- Organisation: Alliance India
- Country: India
- Region: Asia and the Pacific
- Stage of innovation: Stage 4: Go-to-market strategy developed
- Start date: 2016
- End date: TBC
- Type of innovation: Service innovation: new or improved service
- Funded by: EJAF
Summary of intervention
In India, more transgender people and men who have sex with men are using social media rather than ‘cruising’ sites to meet people. This is making it harder for HIV prevention programmes to reach them.
In response, Alliance India has developed a ‘virtual outreach’ using popular social media platforms, such as Planet Romeo and Facebook, where people can ask questions about their sexual health. Community representatives monitor the platforms and will respond to each query. Users can also get information on friendly health facilities, services and health camps. The ‘virtual outreaches’ are promoted on social media before they take place.
In November and December 2017, 1,229 transgender people and men who have sex with men engaged with virtual outreach compared to 300 in hotspots. All of those reached virtually had not been reached before; 538 expressed a high-level of interest in visiting a clinic and 132 had an appointment, tested for HIV and were linked with prevention and/or treatment services.

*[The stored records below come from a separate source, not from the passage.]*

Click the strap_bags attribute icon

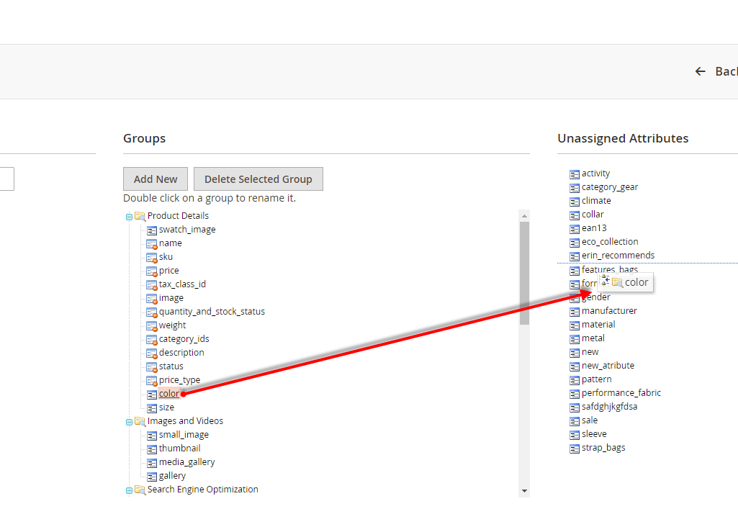pos(574,448)
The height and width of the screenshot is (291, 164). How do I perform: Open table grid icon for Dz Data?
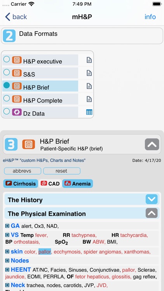[x=89, y=112]
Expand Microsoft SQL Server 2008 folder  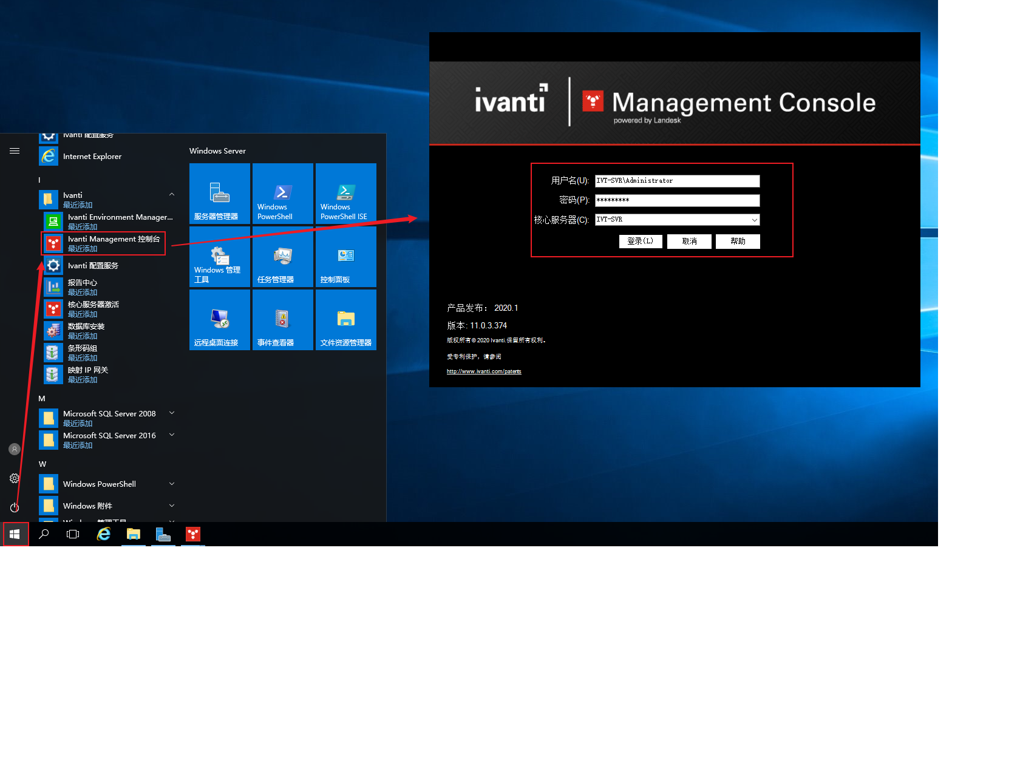click(x=172, y=413)
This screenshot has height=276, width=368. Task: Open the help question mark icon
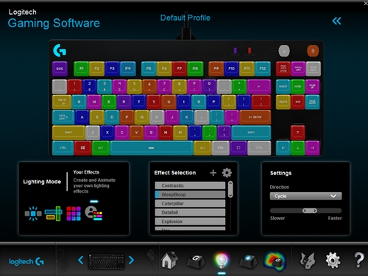point(359,260)
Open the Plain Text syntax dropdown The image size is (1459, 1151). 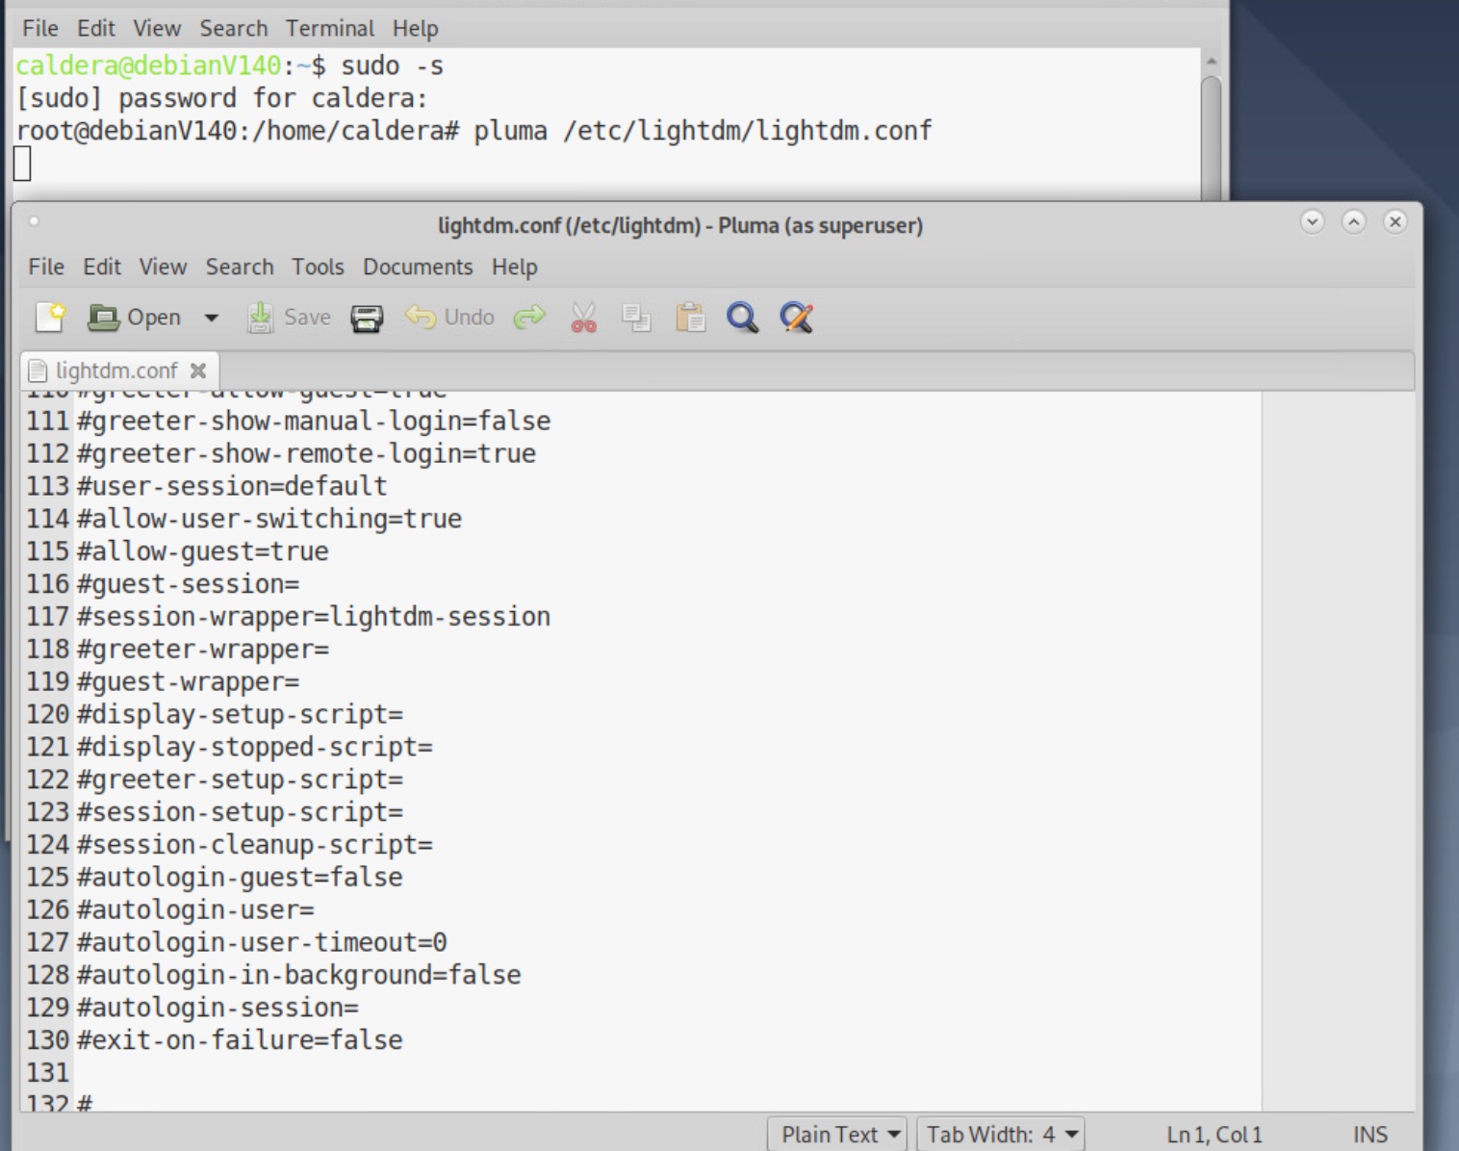(x=839, y=1135)
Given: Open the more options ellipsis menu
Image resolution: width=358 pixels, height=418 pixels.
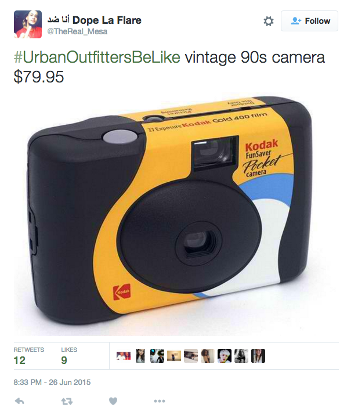Looking at the screenshot, I should point(160,401).
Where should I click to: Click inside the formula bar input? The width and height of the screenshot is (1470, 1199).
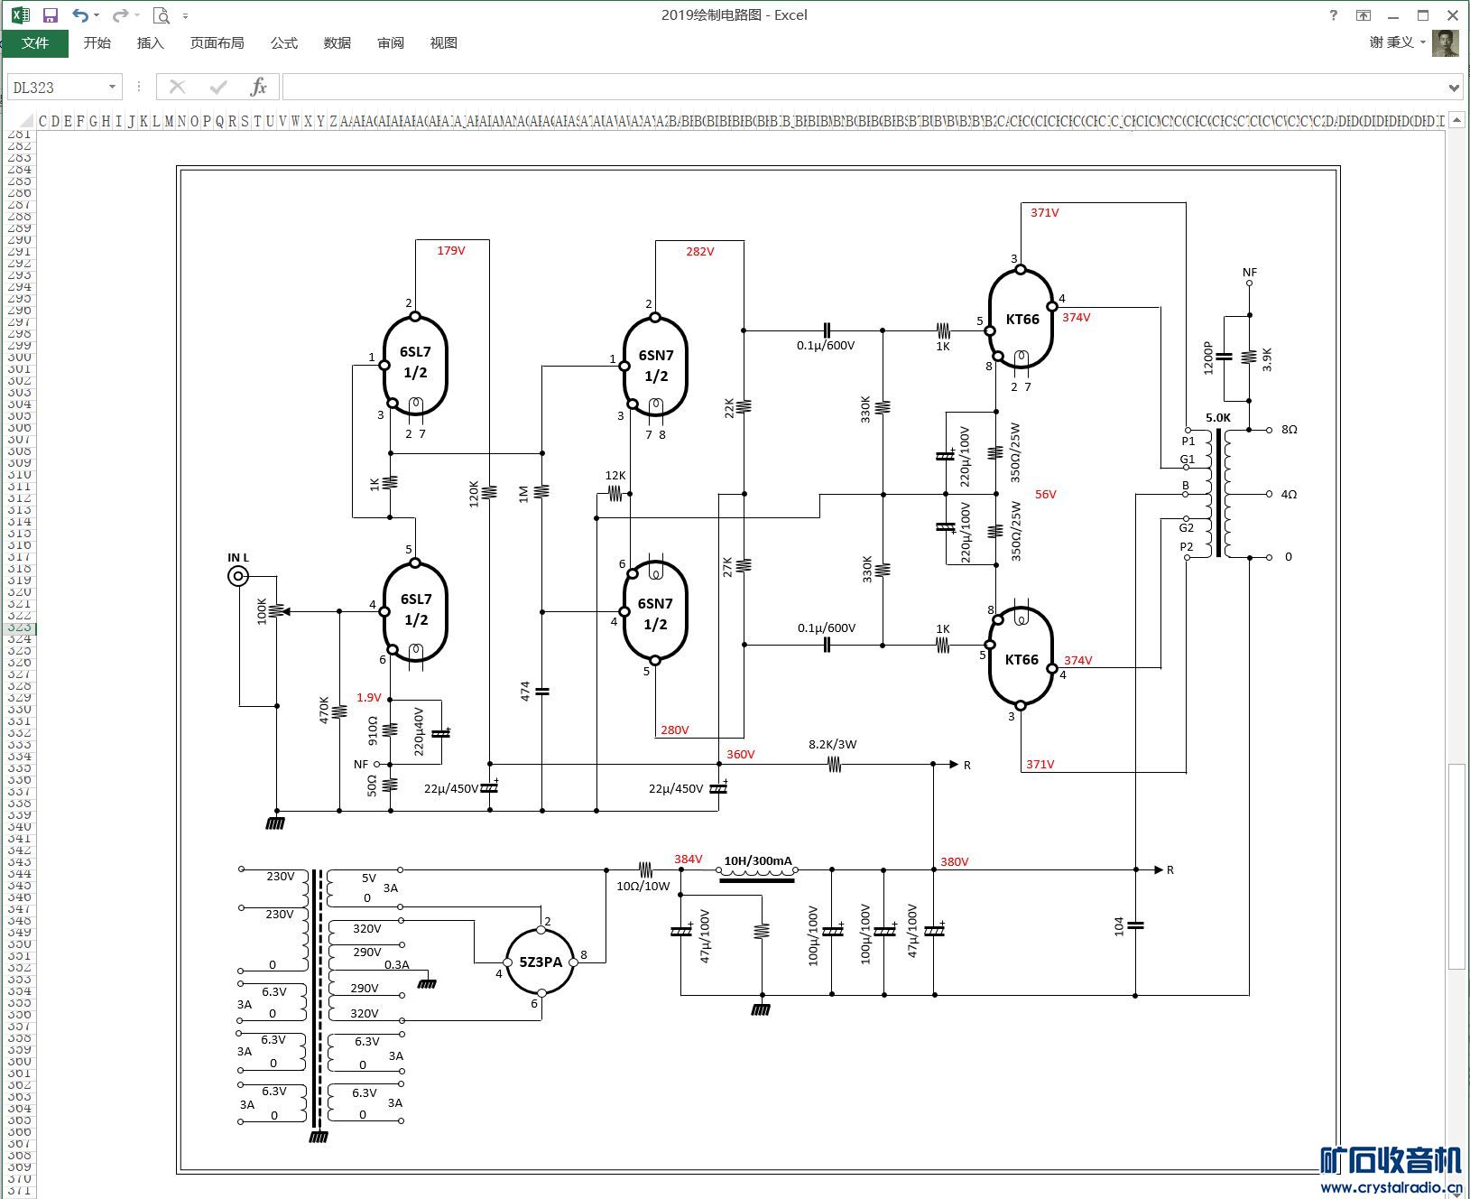[x=864, y=88]
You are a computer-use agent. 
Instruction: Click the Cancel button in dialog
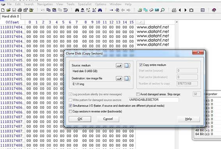coord(108,119)
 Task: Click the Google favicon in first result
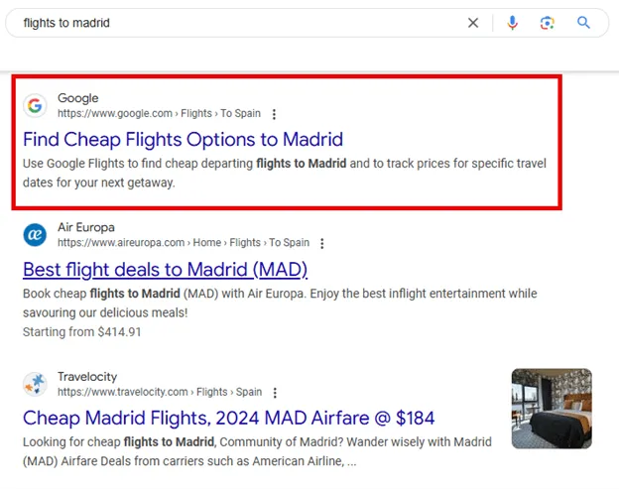[x=36, y=105]
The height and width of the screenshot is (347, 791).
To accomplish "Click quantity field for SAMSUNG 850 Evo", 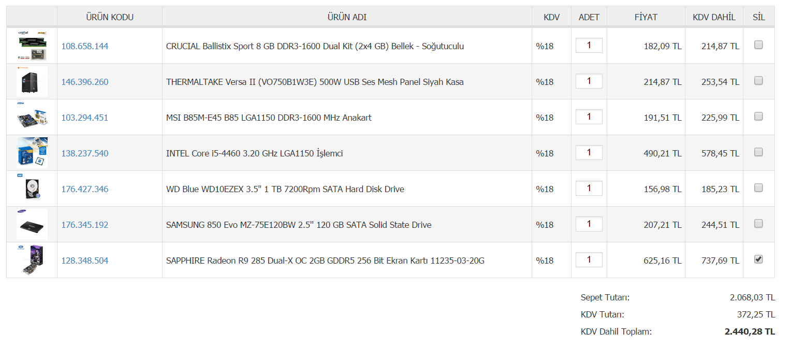I will click(589, 224).
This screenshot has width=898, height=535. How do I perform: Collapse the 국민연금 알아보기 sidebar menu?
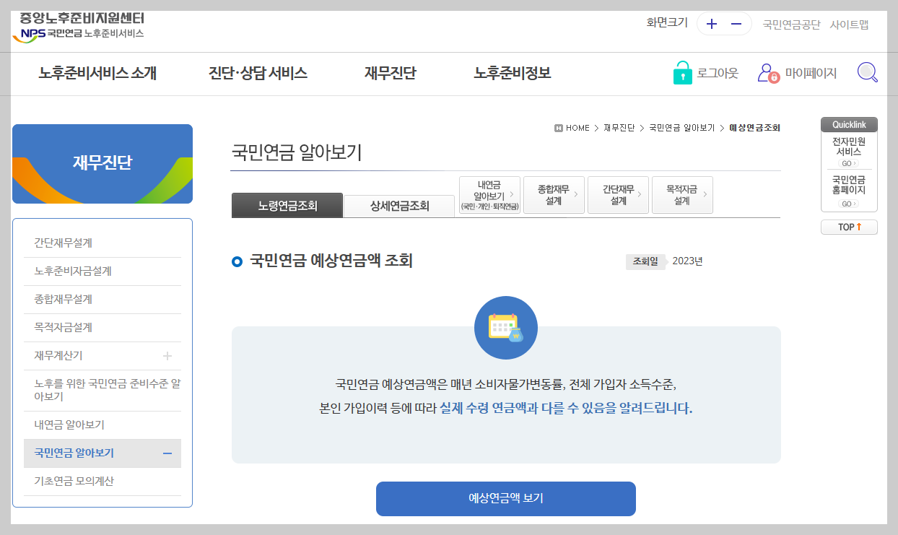click(x=168, y=453)
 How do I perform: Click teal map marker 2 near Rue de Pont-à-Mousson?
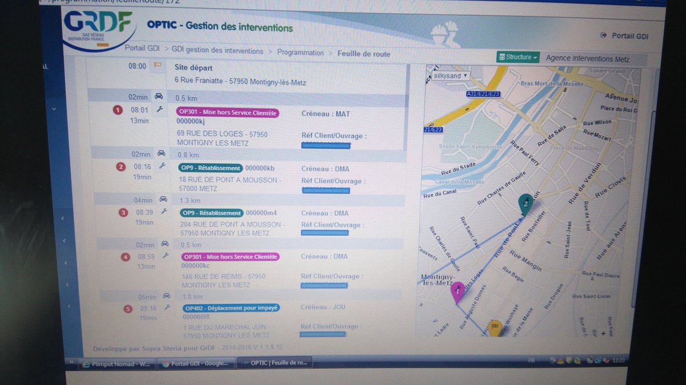(526, 203)
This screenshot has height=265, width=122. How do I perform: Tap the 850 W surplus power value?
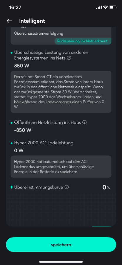(21, 66)
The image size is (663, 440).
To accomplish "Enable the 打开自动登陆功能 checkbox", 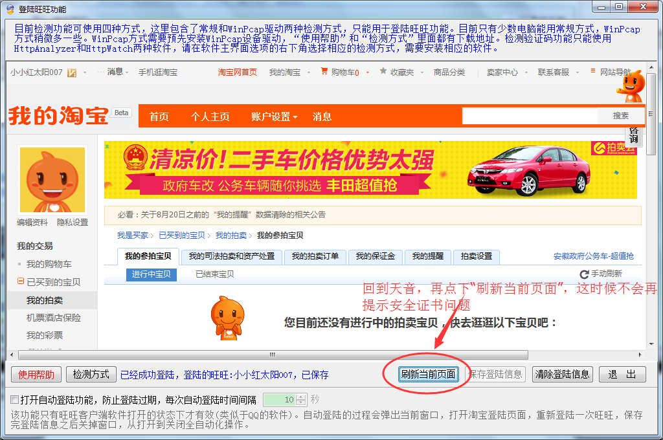I will click(x=15, y=399).
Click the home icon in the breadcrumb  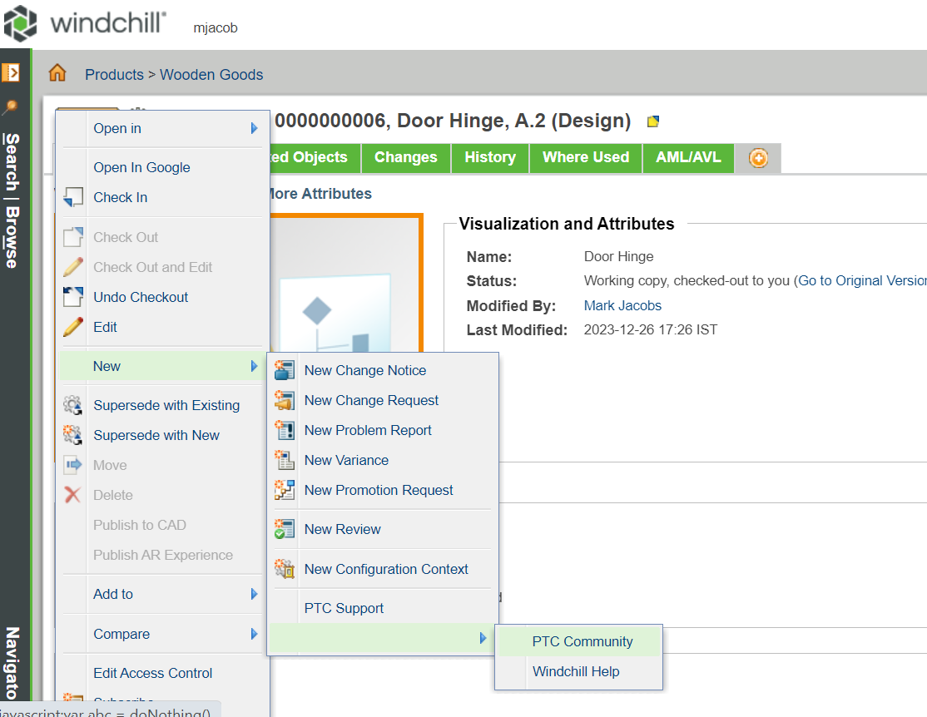(x=57, y=73)
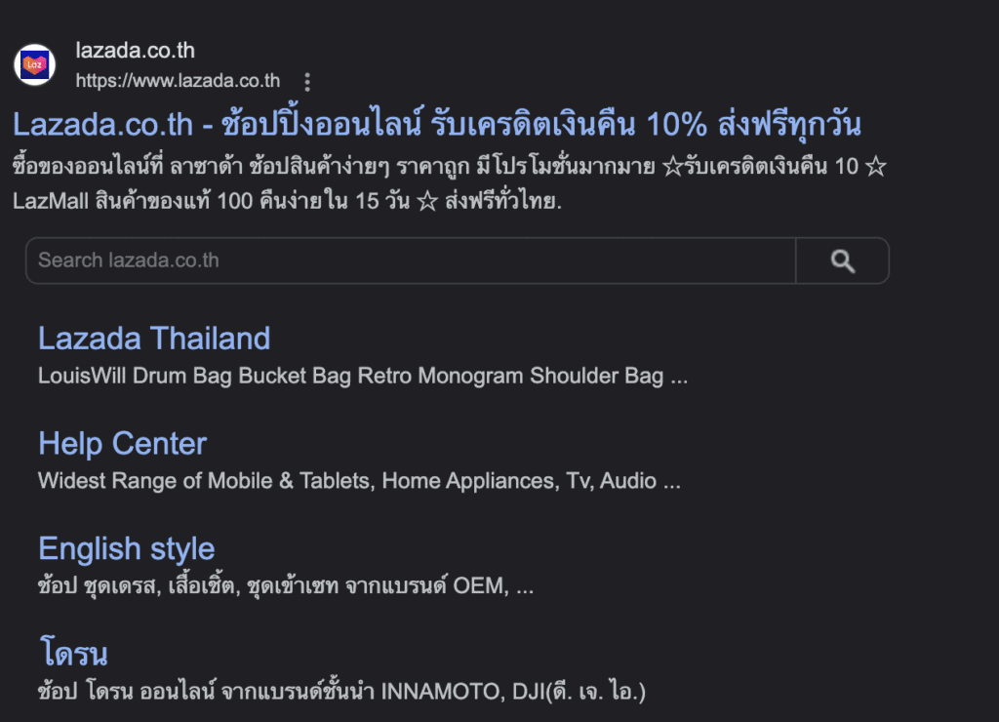Viewport: 999px width, 722px height.
Task: Click the Search lazada.co.th input field
Action: click(390, 261)
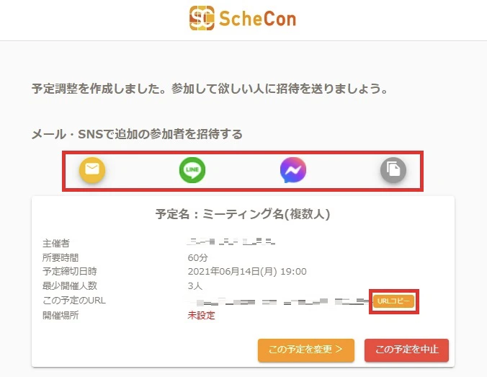The image size is (487, 377).
Task: Invite participants with the Messenger icon
Action: 293,170
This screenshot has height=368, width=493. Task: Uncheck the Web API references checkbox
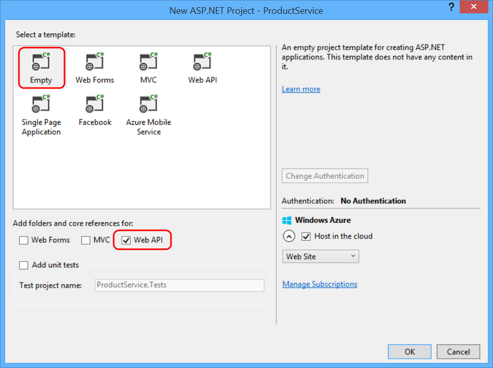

This innovation has increased the social media skills of programme staff. It will also provide much needed evidence for India’s national HIV programme and insight for countries that are struggling to keep pace with changing behaviours driven by technology.
- The virtual outreach is likely to have reached significantly more people than was reported, but it was not possible to measure the full impact due to the monitoring limitations of the platforms used.
- The initiative was also limited by the fact that people could only be linked to services at five clinics.
- There was a 90% uptake of HIV testing for people reached through physical outreach, compared to 11% through virtual outreach (Nov-Dec 2017). But although the conversion rate is lower, the fact that virtual outreach can connect with far more people means it can still translate into significant numbers of people accessing HIV and STI testing, particularly first-time testers.
The virtual outreach approach shows promise in terms of its applicability to other Frontline AIDS partners and could be adopted to complement and build upon other organisations’ ‘physical’ outreach activities.